BEGIN DATASET EXCERPTS

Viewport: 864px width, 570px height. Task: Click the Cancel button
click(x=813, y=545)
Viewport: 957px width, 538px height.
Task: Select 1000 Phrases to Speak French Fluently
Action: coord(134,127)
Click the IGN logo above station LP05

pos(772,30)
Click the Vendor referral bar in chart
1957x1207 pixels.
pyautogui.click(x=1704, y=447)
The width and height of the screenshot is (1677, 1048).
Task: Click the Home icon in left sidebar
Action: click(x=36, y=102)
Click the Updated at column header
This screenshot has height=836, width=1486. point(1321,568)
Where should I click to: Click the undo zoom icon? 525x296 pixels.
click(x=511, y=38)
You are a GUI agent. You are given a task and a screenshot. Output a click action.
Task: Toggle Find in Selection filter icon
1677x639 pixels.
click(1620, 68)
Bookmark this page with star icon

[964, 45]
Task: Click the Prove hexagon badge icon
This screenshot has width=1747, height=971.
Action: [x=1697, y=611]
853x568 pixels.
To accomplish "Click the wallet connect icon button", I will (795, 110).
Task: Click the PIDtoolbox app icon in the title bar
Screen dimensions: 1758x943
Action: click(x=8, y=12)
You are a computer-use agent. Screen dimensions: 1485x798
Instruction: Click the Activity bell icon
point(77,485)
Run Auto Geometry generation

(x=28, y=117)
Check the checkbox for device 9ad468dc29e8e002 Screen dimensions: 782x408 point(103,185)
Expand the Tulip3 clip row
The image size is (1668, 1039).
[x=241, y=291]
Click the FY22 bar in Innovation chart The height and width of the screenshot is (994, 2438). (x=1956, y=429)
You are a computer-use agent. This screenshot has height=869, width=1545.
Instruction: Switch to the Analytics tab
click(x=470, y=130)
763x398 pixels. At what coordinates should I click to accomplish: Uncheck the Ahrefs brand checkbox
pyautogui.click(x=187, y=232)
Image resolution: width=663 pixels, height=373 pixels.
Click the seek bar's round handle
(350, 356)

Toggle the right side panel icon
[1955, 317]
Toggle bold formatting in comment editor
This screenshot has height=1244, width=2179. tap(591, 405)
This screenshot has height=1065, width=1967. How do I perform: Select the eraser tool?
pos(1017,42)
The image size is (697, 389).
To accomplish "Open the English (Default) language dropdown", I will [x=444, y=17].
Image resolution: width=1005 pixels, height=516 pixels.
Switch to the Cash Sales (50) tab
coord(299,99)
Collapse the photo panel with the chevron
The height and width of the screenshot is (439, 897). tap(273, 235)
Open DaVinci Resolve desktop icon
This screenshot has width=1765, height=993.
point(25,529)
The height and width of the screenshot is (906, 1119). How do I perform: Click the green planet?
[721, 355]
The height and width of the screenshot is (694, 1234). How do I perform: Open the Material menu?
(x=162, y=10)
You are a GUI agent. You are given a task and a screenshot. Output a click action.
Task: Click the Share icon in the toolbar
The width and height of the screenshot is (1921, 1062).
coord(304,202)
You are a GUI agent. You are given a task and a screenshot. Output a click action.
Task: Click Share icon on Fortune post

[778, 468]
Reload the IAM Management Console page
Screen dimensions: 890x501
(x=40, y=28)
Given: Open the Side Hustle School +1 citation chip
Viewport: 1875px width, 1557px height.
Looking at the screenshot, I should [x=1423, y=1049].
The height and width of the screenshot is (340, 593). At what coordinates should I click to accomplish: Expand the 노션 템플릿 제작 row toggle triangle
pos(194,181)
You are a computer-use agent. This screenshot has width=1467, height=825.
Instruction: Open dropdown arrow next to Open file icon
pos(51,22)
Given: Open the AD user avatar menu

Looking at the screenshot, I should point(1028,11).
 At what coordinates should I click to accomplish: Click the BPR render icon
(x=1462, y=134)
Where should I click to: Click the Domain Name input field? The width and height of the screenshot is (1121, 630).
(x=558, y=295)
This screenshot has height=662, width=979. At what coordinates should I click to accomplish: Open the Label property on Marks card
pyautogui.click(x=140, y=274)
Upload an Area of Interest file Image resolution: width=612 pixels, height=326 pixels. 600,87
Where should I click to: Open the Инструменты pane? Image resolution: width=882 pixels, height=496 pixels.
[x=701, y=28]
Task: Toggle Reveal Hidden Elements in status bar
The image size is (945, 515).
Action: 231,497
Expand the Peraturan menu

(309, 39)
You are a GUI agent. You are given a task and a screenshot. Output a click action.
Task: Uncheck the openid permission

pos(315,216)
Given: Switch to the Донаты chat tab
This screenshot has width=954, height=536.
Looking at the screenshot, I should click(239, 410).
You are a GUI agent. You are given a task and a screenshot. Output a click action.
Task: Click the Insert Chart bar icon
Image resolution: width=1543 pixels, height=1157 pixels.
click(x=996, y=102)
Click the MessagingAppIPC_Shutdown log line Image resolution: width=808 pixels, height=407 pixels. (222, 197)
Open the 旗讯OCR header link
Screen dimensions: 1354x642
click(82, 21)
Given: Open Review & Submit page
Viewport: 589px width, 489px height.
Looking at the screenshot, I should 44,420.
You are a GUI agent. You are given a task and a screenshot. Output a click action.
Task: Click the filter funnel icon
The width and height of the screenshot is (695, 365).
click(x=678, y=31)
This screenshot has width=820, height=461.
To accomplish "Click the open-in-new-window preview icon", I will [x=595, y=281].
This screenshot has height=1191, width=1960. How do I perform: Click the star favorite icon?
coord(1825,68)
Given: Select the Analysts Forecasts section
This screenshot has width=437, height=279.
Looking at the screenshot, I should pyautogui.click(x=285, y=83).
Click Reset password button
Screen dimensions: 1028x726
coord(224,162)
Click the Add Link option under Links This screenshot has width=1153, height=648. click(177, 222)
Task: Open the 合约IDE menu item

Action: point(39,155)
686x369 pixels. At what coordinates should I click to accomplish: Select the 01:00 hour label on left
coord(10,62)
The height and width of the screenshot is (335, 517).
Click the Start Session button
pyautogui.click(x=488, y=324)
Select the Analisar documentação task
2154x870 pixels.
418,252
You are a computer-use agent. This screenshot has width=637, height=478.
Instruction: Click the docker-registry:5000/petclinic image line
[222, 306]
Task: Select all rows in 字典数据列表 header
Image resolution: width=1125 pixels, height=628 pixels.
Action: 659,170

END DATASET EXCERPTS

Retype all the data, keeping every character the same.

EXERCISE OUTPUT »
Viewport: 864px width, 570px height. Task: Click the Cancel button
click(x=813, y=545)
Viewport: 957px width, 538px height.
Task: Select 1000 Phrases to Speak French Fluently
Action: coord(134,127)
Click the IGN logo above station LP05

pos(772,30)
Click the Vendor referral bar in chart
1957x1207 pixels.
pyautogui.click(x=1704, y=447)
The width and height of the screenshot is (1677, 1048).
Task: Click the Home icon in left sidebar
Action: click(x=36, y=102)
Click the Updated at column header
This screenshot has height=836, width=1486. point(1321,568)
Where should I click to: Click the undo zoom icon? 525x296 pixels.
click(x=511, y=38)
You are a GUI agent. You are given a task and a screenshot. Output a click action.
Task: Toggle Find in Selection filter icon
1677x639 pixels.
click(1620, 68)
Bookmark this page with star icon

[964, 45]
Task: Click the Prove hexagon badge icon
This screenshot has width=1747, height=971.
Action: [x=1697, y=611]
853x568 pixels.
To accomplish "Click the wallet connect icon button", I will (795, 110).
Task: Click the PIDtoolbox app icon in the title bar
Screen dimensions: 1758x943
Action: click(x=8, y=12)
You are a computer-use agent. Screen dimensions: 1485x798
Instruction: Click the Activity bell icon
point(77,485)
Run Auto Geometry generation

(x=28, y=117)
Check the checkbox for device 9ad468dc29e8e002 Screen dimensions: 782x408 point(103,185)
Expand the Tulip3 clip row
The image size is (1668, 1039).
[x=241, y=291]
Click the FY22 bar in Innovation chart The height and width of the screenshot is (994, 2438). (x=1956, y=429)
You are a computer-use agent. This screenshot has height=869, width=1545.
Instruction: Switch to the Analytics tab
click(x=470, y=130)
763x398 pixels. At what coordinates should I click to accomplish: Uncheck the Ahrefs brand checkbox
pyautogui.click(x=187, y=232)
Image resolution: width=663 pixels, height=373 pixels.
Click the seek bar's round handle
(350, 356)

Toggle the right side panel icon
[1955, 317]
Toggle bold formatting in comment editor
This screenshot has height=1244, width=2179. tap(591, 405)
This screenshot has height=1065, width=1967. How do I perform: Select the eraser tool?
pos(1017,42)
The image size is (697, 389).
To accomplish "Open the English (Default) language dropdown", I will [x=444, y=17].
Image resolution: width=1005 pixels, height=516 pixels.
Switch to the Cash Sales (50) tab
coord(299,99)
Collapse the photo panel with the chevron
The height and width of the screenshot is (439, 897). tap(273, 235)
Open DaVinci Resolve desktop icon
This screenshot has width=1765, height=993.
point(25,529)
The height and width of the screenshot is (906, 1119). How do I perform: Click the green planet?
[721, 355]
The height and width of the screenshot is (694, 1234). How do I perform: Open the Material menu?
(x=162, y=10)
You are a GUI agent. You are given a task and a screenshot. Output a click action.
Task: Click the Share icon in the toolbar
The width and height of the screenshot is (1921, 1062).
coord(304,202)
You are a GUI agent. You are given a task and a screenshot. Output a click action.
Task: Click Share icon on Fortune post

[778, 468]
Reload the IAM Management Console page
Screen dimensions: 890x501
(x=40, y=28)
Given: Open the Side Hustle School +1 citation chip
Viewport: 1875px width, 1557px height.
Looking at the screenshot, I should [x=1423, y=1049].
The height and width of the screenshot is (340, 593). At what coordinates should I click to accomplish: Expand the 노션 템플릿 제작 row toggle triangle
pos(194,181)
You are a computer-use agent. This screenshot has width=1467, height=825.
Instruction: Open dropdown arrow next to Open file icon
pos(51,22)
Given: Open the AD user avatar menu

Looking at the screenshot, I should point(1028,11).
 At what coordinates should I click to accomplish: Click the BPR render icon
(x=1462, y=134)
Where should I click to: Click the Domain Name input field? The width and height of the screenshot is (1121, 630).
(x=558, y=295)
This screenshot has height=662, width=979. At what coordinates should I click to accomplish: Open the Label property on Marks card
pyautogui.click(x=140, y=274)
Upload an Area of Interest file Image resolution: width=612 pixels, height=326 pixels. 600,87
Where should I click to: Open the Инструменты pane? Image resolution: width=882 pixels, height=496 pixels.
[x=701, y=28]
Task: Toggle Reveal Hidden Elements in status bar
The image size is (945, 515).
Action: 231,497
Expand the Peraturan menu

(309, 39)
You are a GUI agent. You are given a task and a screenshot. Output a click action.
Task: Uncheck the openid permission

pos(315,216)
Given: Switch to the Донаты chat tab
This screenshot has width=954, height=536.
Looking at the screenshot, I should click(239, 410).
You are a GUI agent. You are given a task and a screenshot. Output a click action.
Task: Click the Insert Chart bar icon
Image resolution: width=1543 pixels, height=1157 pixels.
click(x=996, y=102)
Click the MessagingAppIPC_Shutdown log line Image resolution: width=808 pixels, height=407 pixels. (222, 197)
Open the 旗讯OCR header link
Screen dimensions: 1354x642
click(82, 21)
Given: Open Review & Submit page
Viewport: 589px width, 489px height.
Looking at the screenshot, I should 44,420.
You are a GUI agent. You are given a task and a screenshot. Output a click action.
Task: Click the filter funnel icon
The width and height of the screenshot is (695, 365).
click(x=678, y=31)
This screenshot has width=820, height=461.
To accomplish "Click the open-in-new-window preview icon", I will [x=595, y=281].
This screenshot has height=1191, width=1960. How do I perform: Click the star favorite icon?
coord(1825,68)
Given: Select the Analysts Forecasts section
This screenshot has width=437, height=279.
Looking at the screenshot, I should pyautogui.click(x=285, y=83).
Click Reset password button
Screen dimensions: 1028x726
coord(224,162)
Click the Add Link option under Links This screenshot has width=1153, height=648. click(177, 222)
Task: Open the 合约IDE menu item

Action: point(39,155)
686x369 pixels. At what coordinates should I click to accomplish: Select the 01:00 hour label on left
coord(10,62)
The height and width of the screenshot is (335, 517).
Click the Start Session button
pyautogui.click(x=488, y=324)
Select the Analisar documentação task
2154x870 pixels.
418,252
You are a computer-use agent. This screenshot has width=637, height=478.
Instruction: Click the docker-registry:5000/petclinic image line
[222, 306]
Task: Select all rows in 字典数据列表 header
Image resolution: width=1125 pixels, height=628 pixels.
Action: 659,170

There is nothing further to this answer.